Sunday 6 June 2010

Last night I shared a hotel room with ...

a Corby Trouser Press:


I really like these items, even though I've never used one, and I always experience one of those 'All's right with the World' moments when I enter a hotel room and meet one. Actually, the term 'press' is very apt; even in the illustration those trousers look SO very very two dimensional. And so do the legs wearing them.

There were some other good bits in that hotel room. You know the way that in James Thurber's cartoons, half the fun is in imagining what led up to the scene in the gag? Like the courtroom scene where someone's waving a large kangaroo and shouting 'Maybe THIS will refresh your memory!'? Well that's how I felt when I read the Non-Smoking Policy, which stated:

'We are asking you to respect our neighbourhood by keeping the NOISE LEVEL down and above all NOT THROWING anything out of the window.'

And, to cap it all, there was a piece of something-or-other, absorbent something-or-other declaring that it was my own personal bath/shower mat, but not to use it IN the bath/shower.

I just loved it. I'd certainly stay there again!

5 comments:

Hypervox said...

Oh, this so reminds me of my last 2 nights away - let me recount the tale...

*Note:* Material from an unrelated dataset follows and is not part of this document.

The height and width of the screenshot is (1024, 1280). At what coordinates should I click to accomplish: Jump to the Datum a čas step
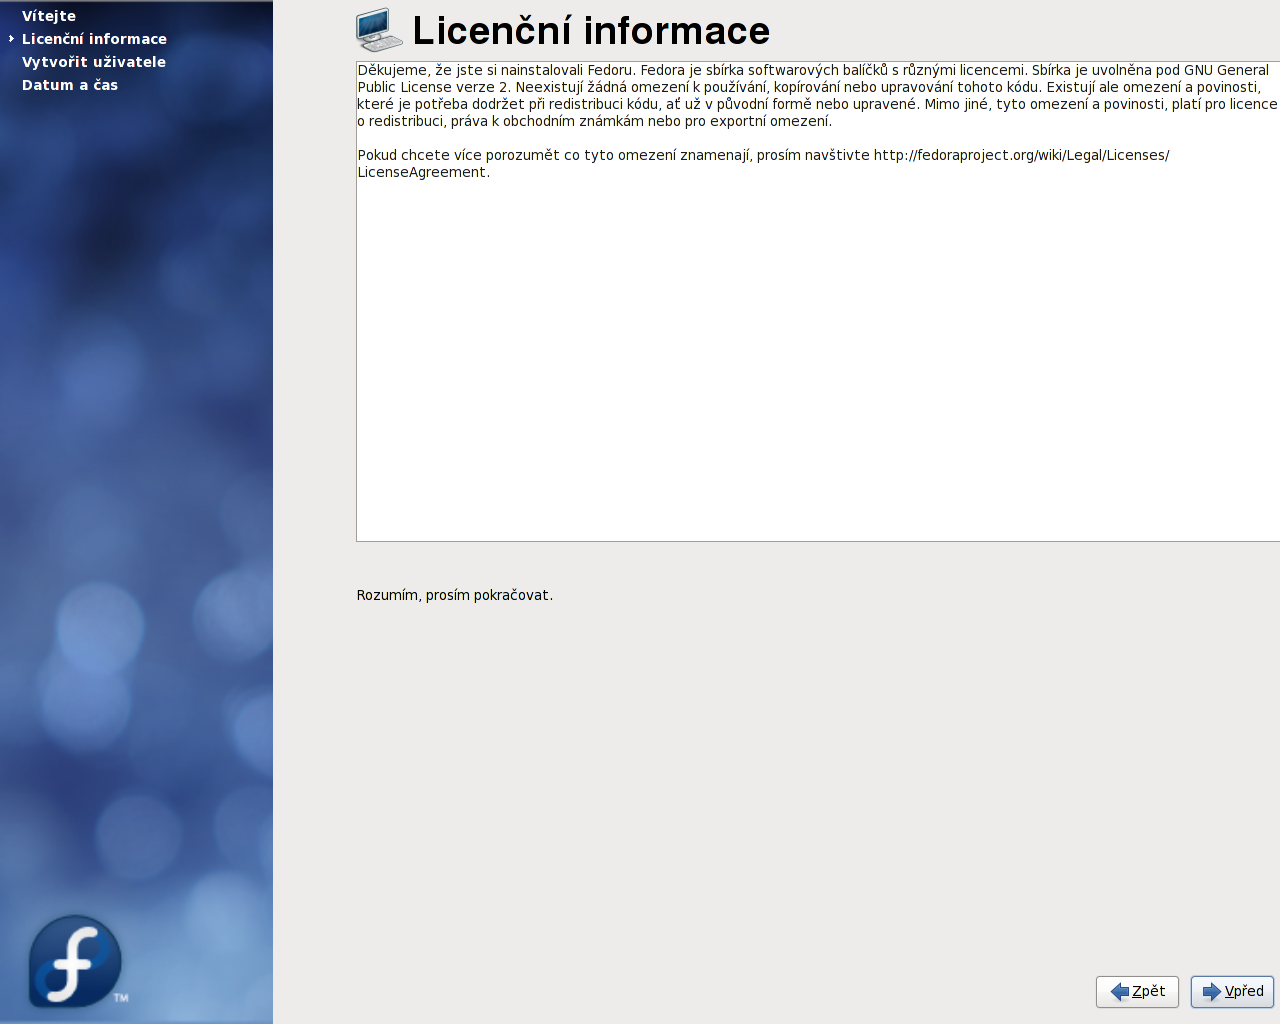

I had purchased 2 nights away at a local 3 star hotel, using the old quaint old fashioned currency called "tescos vouchers". We arrived at a quaint, old english inn, where we had to park 15 minutes walk away, because the car park was built in the horse and carriage days.

On arriving in our room, we were greeted by a wave of heat. Our heating was at full blast, but I managed to turn it down by fiddling with the radiator vales (no thermostat). Tried to open a window, but the windows were old fashioned sash windows that had been double glazed over. Out came a window panel, and in came fresh air - abeit very slowly. This was soon fixed by jamming the bathroom window open (about 3 inches square) with a razor.
Went to put the TV on, and found that the arial had come out of it's plug (not just out of the wall) - one fixed peice of coax cable later, and we were watching tv (I should have charged thema repair fee).
We couldn't use the water from the bathroom for drinking, and they only supplied us two coke sized water bottles (one fizzy), so we had to make a quick excursion to the local shop to buy some water (which surprisingly, they had in abundance!)

Add to that, some very loud arguing guests overnight (with us laughing at what we were hearing), and that sums up the experience!

Would I go there again?

Cathy said...

Dear Hypervox,

Oh dear. Oh DEAR. OH DEAR. DEAR OH DEAR. DEAR OH DEAR OH DEAR!!!!!

At least it gives you sumthink to larff about. From a safe distance, of course.

Hypervox said...

Laughingly Cathy, we did enjoy it. Once we got past these little niggles, the place was fine. Food was excellent, which helped a lot.

Ah, but we all go for the bed, don't we? :)

Tim Leatherbarrow said...

I do hope your not like that crazy cartoonist woman Kath Moon who throws tellys out of windows and blows up toilets and drives her miss Marple bike into the swimming pool/water feature. She drinks a lot and destroys her pencils and brush pens after every cartoon gig.I wish i could stay in a hotel with her.
Tim with the creased trousers xx

Cathy said...

Hypervox - not just the bed; don't forget the trouser press!

Timbo - you should know perfectly well by now that I'm JUST like that crazy cartoon woman. It's just that I don't do caricatures. If you're worried about your creased trousers and aren't in a hotel room, lay them out carefully under your mattress before going to bed. That'll iron them out a treat.